[DOCUMENT TEXT]:
The impact of this discovery on modern medicine is immense, and underpins many important innovations including vaccine development, organ transplants, identifying and treating autoimmune diseases and immunotherapy to treat cancer.
Professor Miller and Professor Cooper’s research in the 1960s investigated the functioning of the immune system, which protects us from infections. At the time, how the ‘adaptive’ immune system generates specific and long-lasting immune responses was still largely a mystery.
The research began with Professor Miller’s remarkable discovery of the immune function of the thymus in 1961, while a student at the Institute of Cancer Research, London. In 1966 he joined the Walter and Eliza Hall Institute and, two years later, published the seminal discovery of T cells and B cells.
Professor Miller said his laboratory identified the two types of immune cells and how they worked together during specific immune responses.
“Working separately, both Max Cooper’s and my laboratory simultaneously identified T cells, which are produced in the thymus, and B cells, which mature in the bone marrow. We then showed that these two cell types play different, but equally important roles: T cells stimulate B cells to produce antibodies which can protect against infection,” Professor Miller said.
“Individual T and B cells are hardwired to respond to a single, specific germ. During an infection, these cells activate and multiply to fight the infection. A subset of these T cells and B cells are then retained to ‘remember’ the invader and impart long-lasting immunity to future attacks.”
Walter and Eliza Hall Institute director Professor Doug Hilton AO said Professor Miller was a very deserving winner of the Lasker Award.
“Distinguishing T and B cells was a truly groundbreaking discovery. The consequences of the research touch on a broad swathe of medical research today and much of the Institute’s ongoing research can be traced back to Jacques’ work,” Professor Hilton said.
“B and T cells are critical for immune responses to infection and drive many aspects of inflammatory diseases and inflammation linked to neurodegenerative disorders. Lymphoma, myeloma and lymphocytic leukaemias are all cancers of B and T cells; and T cells are at the heart of many immunotherapies that have had such success in treating cancers.
“It is fantastic to see Jacques recognised for his scientific achievement – which is just one highlight from his impressive career.
“Although Jacques officially retired in 1996, he is frequently seen at the Institute, contributing to current research projects and generously mentoring our researchers,” Professor Hilton said.
Professor Miller’s numerous national and international awards include the Japan Prize (2018), the Australian Prime Minister’s Prize for Science (2003), the Royal Society of London Copley Medal (2001), the Paul Ehrlich and Ludwig Darmstaedter Prize (1974) and the Gairdner Foundation International Award (1966).
Past Australian Lasker awardees include Institute alumni Sir Frank Macfarlane Burnet (1952), Professor Donald Metcalf (1993) and Sir Marc Feldmann (2003).
The Lasker Awards, sometimes referred to as ‘America’s Nobels’, are funded by the Albert and Mary Lasker Foundation. Professor Miller and Professor Cooper share an honorarium of $US250,000.

[BRIEF 1]:
According to the article on the discovery of T and B cells, in what year did Professor Miller join the Walter and Eliza Hall Institute?
[BRIEF 2]:
Return the part of the article on the discovery of T and B cells between "Professor Miller’s numerous" and "International Award (1966).", inclusive.

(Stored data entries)

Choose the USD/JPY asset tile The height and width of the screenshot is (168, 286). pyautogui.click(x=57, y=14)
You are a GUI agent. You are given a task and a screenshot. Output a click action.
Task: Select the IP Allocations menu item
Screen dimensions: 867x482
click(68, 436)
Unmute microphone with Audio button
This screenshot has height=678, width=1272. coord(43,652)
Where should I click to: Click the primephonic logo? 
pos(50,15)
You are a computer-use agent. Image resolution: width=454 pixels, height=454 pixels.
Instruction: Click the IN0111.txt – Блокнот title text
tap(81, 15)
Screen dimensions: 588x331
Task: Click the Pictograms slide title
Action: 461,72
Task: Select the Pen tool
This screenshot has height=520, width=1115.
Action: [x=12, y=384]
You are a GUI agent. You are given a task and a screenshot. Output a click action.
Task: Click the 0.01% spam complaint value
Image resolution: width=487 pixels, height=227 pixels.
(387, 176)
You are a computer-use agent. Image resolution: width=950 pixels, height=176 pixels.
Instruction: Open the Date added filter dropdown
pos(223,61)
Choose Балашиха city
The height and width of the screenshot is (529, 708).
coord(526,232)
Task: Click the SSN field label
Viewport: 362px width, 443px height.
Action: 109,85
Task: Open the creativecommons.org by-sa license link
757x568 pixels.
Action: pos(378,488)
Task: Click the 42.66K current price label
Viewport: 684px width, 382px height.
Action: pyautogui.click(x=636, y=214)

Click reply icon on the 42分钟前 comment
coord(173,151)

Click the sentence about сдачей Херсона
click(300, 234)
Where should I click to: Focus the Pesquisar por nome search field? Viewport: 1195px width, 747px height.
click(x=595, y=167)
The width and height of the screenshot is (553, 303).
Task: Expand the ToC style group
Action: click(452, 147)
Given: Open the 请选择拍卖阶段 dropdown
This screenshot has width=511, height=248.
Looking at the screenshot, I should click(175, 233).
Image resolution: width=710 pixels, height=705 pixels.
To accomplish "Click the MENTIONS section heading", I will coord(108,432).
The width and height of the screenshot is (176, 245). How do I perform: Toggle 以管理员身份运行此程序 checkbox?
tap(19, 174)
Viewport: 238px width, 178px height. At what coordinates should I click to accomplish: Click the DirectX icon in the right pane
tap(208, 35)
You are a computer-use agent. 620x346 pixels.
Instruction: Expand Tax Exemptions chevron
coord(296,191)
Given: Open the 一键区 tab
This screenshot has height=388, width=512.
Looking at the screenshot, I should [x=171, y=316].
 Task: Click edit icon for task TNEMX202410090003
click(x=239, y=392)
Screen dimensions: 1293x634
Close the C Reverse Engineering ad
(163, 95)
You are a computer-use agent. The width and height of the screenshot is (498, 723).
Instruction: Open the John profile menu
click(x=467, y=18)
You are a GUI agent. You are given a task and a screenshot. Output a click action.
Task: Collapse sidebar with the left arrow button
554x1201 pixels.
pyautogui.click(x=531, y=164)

[TASK RESULT 1]:
1966

[TASK RESULT 2]:
Professor Miller’s numerous national and international awards include the Japan Prize (2018), the Australian Prime Minister’s Prize for Science (2003), the Royal Society of London Copley Medal (2001), the Paul Ehrlich and Ludwig Darmstaedter Prize (1974) and the Gairdner Foundation International Award (1966).